Our old forum facing some hiccups
Primarily intended as thinking out loud and a personal reminder (until I write a Pulitzer-winning website article ). Of course, any ideas and help are welcome.
Our old forum runs on PHP 5.6 and no one is planning to put in the time to re-write it. So far so good. It's a LiteSpeed hosting environment, so the version used is their "hardened" obsolete version that should be OK...ish in terms of security.
It's hosted on a separate cPanel reseller hosting (sub)account and has been fine for the past two years (since I moved it there).
It uses Cloudflare for both DNS and their free-tier protection.
Today, I got a note from the uptime monitor (HetrixTools) that it's down. I logged into the cPanel account and saw CPU usage at 100%.
No (unusual) error logs or anything (from what can be seen using the reseller client privileges).
I checked on the number of (guest) visitors and saw a number of around 800. That's highly unusual. It should show below 100 at any given time.
I can't find any real-time cPanel and Cloudflare usage stats, so I went with that info (all that's available), and tried the Cloudflare security option "I'm under attack."
That helped immediately. OK - correlation doesn't always mean causation. How can I look further into it?
Again - I'm a cPanel reseller hosting customer and don't expect the provider's tech. support to spend much time over the problem, though I still haven't bothered asked them.
I expect to see the updated visitor number stats by the morning (both under cPanel, and Cloudflare), so I might be able to see a "bump" during the half-hour it took me to realize something strange is happening and activate the CF protection.
It's not a hugely popular forum. And it's not commercial in the least.
To answer the logical question:
The main dev. had gone on to become a fitness instructor and I don't think they'd be able nor willing to re-do and update the code.
And we really like it how it is now, would prefer keeping it to archiving and moving to Vanilla or similar.
Rant over. Carry on.
BikeGremlin I/O
Mostly WordPress ™
Comments
My suggestion would be writing a script to migrate the content to another actively maintained forum software
"Humanity is f*cked up" - Jay
Do you think software (and PHP version) has anything to do with the problems faced today?

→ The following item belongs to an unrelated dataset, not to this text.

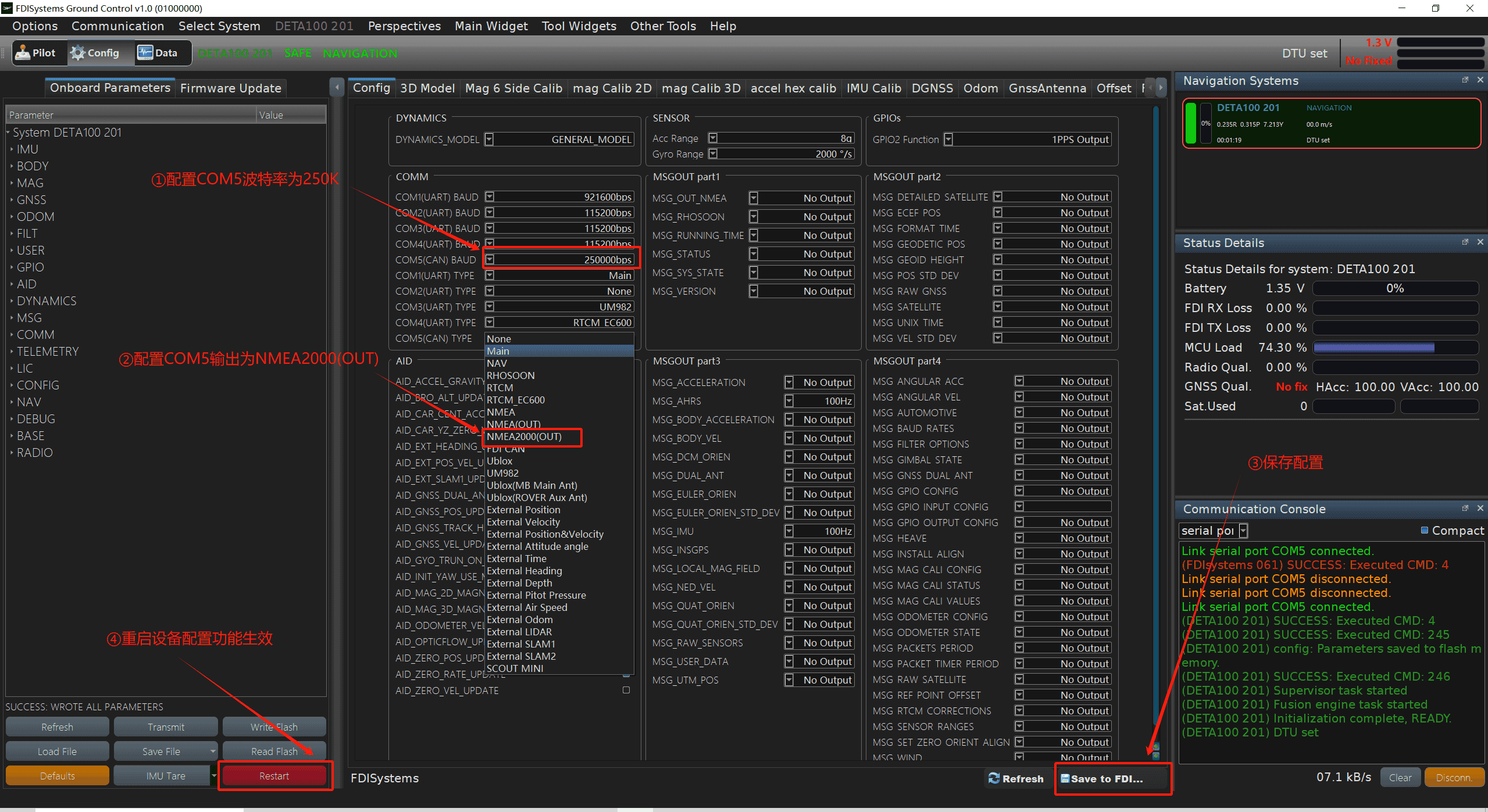The height and width of the screenshot is (812, 1488).
Task: Switch to Firmware Update tab
Action: click(230, 88)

Does Vanilla for example have a better anti-bot (if that turns out to have been the problem cause) protection?
BikeGremlin I/O
Mostly WordPress ™
It is very hard to say... it can be the software itself, the plugins or any vulnerabilities on the PHP version - you can check the log once you have it. From my understanding this forum is written by your previous developer so it is not actively maintained. Therefore, I won't be surprised if there's any vulnerabilities that might have missed out. (Search is usually one of the highest CPU usage in a forum)
I believe Vanilla is just lighter in general (Not really true if you check the network tab), don't have much idea which forum provide the best anti-bot though. (Maybe just disable search on any forum software? )

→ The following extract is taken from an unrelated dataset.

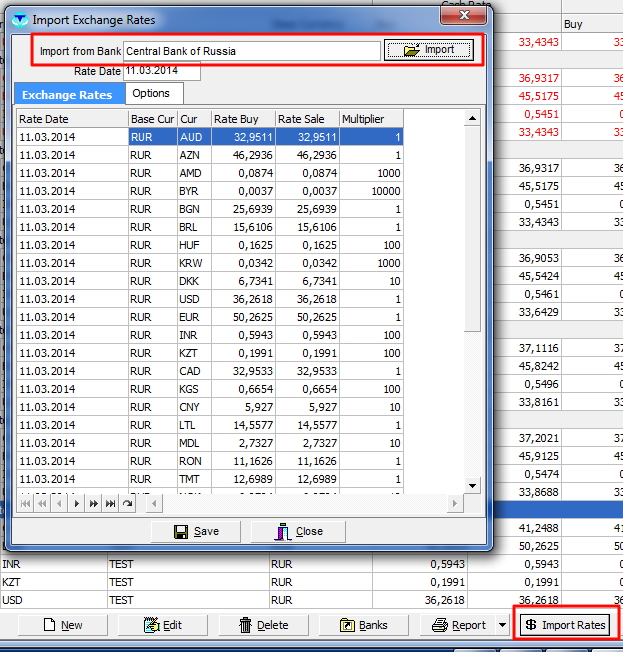Image resolution: width=623 pixels, height=652 pixels.
Task: Click the Import Rates button
Action: tap(565, 625)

"Humanity is f*cked up" - Jay
It worked fine since we moved it off a really crappy hosting to an OK one.
It's been stable for about two years now. CPU load has been hardly ever over 20 % (mostly within 10 %).

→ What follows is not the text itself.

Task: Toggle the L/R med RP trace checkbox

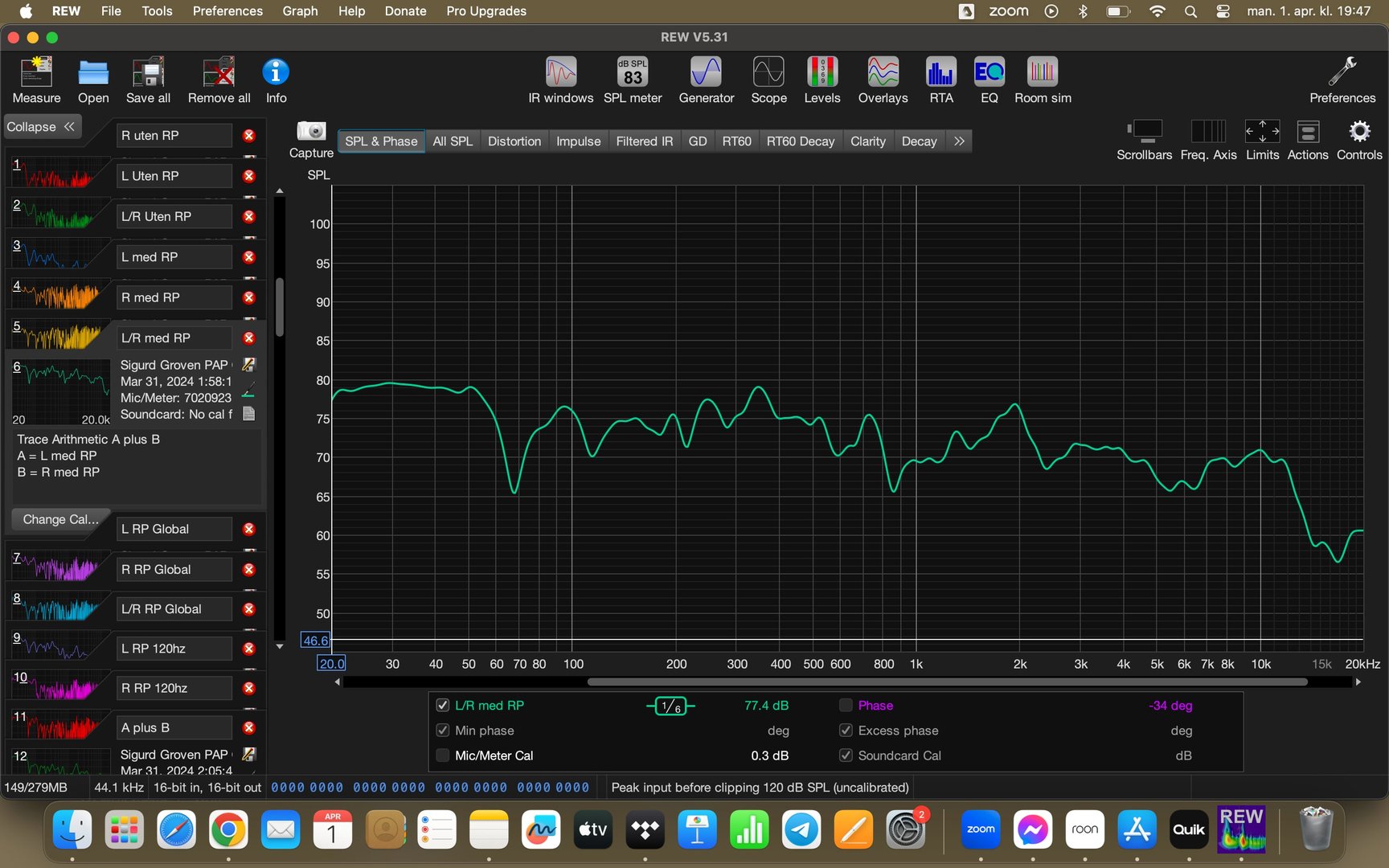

If the problem's been caused by a script, or a hack - moving to a regularly updated solution would make a lot of sense.
Though, as it is now, a custom-made solution, maybe there aren't (m)any readily available scripts to target it?
As it stands now - I still don't really know what had caused the problem. I can guess but I'm not certain.
BikeGremlin I/O
Mostly WordPress ™
Sometimes when I’ve seen sudden spikes because of unusual high number of visitors, it has been a php/db issue.
To many read/write requests from php and the cpu spikes, site is almost unusable.
First time it happened I restarted php-fpm, load dropped instantly, only to slowly rise as the visitors(?) reconnected.
What I found during the search was a couple of IPs crawling the entire site with multiple sessions.
Blocked those 2-3 IPs and problem was gone.
I blame the hosting I chose, it was ok to handle the regular load/traffic but not the sudden increase of visitors.
https://clients.mrvm.net
check the logs for user agents. sometimes even google or the likes of semrush majestic and co behave badly.
some senseful entries in a robots.txt could even help?
apart from that... updating php might not solve any of your problems, if there really are bots trying to stupidly throw shit at you or crawlers going nuts. as @mikho pointed out, often banning a few offending IPs already helps. that's where ipsets and or fail2ban can be helpful, though probably not on shared hosting.
I class these as rogue bots and always block, using mod_sec which is likely unavailable on shared hosting. This leaves IP blocking the (only?) method.
lowendinfo.com had no interest.
There you probably have .htaccess or the like.
As a last resort blocking IPs by quickly checking and aborting in a very early stage of a base (index.php) or included (config.inc.php) PHP file before the actual processing takes place could be feasible.
it-df.net: IT-Service David Froehlich | Individual network and hosting solutions | AS39083 | RIPE LIR services (IPv4, IPv6, ASN)
I can edit .htaccess at the account level (which should do in this case).